## Excerpted records
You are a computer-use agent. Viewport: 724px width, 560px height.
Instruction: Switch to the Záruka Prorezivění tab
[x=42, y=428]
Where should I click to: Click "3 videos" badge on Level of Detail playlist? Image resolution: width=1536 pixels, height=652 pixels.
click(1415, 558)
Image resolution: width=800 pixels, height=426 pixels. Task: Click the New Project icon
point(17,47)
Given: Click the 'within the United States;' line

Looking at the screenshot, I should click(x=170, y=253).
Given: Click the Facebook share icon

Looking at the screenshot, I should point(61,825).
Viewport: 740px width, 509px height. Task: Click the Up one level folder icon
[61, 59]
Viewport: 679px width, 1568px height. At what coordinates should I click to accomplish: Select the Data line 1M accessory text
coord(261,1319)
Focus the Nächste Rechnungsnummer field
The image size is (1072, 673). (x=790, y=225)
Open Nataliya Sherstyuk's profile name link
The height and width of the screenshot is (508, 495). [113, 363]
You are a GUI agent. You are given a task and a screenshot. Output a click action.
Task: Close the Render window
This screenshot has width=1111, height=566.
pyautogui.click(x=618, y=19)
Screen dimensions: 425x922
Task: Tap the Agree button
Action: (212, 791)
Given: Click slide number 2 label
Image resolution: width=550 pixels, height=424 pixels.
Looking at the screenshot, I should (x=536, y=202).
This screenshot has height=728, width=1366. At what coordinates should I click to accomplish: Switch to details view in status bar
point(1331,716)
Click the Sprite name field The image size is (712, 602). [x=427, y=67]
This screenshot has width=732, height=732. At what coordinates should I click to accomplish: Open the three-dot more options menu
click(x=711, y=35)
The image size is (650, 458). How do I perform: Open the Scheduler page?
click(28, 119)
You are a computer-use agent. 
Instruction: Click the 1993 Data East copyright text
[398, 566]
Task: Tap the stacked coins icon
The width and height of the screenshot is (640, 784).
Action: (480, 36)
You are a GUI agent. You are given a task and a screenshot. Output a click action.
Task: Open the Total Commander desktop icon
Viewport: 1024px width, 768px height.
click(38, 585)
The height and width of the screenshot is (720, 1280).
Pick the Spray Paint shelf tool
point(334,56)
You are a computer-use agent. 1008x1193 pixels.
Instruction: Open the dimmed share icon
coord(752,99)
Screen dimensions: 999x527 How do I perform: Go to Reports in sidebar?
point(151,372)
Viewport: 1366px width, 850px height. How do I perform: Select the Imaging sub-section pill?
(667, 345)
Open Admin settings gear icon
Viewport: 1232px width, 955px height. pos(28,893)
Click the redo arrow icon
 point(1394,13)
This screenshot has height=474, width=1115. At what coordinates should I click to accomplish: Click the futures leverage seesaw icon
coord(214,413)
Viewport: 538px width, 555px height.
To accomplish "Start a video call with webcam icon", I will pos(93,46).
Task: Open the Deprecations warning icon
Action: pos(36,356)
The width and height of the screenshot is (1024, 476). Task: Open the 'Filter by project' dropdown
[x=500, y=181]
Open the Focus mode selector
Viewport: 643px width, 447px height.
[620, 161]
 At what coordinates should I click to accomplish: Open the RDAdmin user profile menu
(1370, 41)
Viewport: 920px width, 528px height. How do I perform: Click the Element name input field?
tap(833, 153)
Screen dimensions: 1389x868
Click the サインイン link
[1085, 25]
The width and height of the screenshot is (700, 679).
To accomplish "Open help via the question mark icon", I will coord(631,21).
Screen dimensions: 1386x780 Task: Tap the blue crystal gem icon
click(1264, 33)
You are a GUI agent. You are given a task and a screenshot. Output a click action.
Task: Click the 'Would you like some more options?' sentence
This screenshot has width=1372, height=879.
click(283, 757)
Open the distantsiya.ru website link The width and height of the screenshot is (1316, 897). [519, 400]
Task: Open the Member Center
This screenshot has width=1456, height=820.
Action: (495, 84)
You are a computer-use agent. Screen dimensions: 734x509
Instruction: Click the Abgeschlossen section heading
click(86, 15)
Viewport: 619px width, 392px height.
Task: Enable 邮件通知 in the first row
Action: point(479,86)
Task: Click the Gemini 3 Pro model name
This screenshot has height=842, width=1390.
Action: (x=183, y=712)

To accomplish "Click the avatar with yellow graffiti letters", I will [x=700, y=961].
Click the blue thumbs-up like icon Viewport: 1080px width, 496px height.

## How to complete this task
For every line in the data above that holds "computer", return the line itself.

## Response box
You are a computer-use agent. Viewport: 724px width, 560px height.
You are a computer-use agent. 
You are a computer-use agent. 1008x1193 pixels.
You are a computer-use agent. Screen dimensions: 734x509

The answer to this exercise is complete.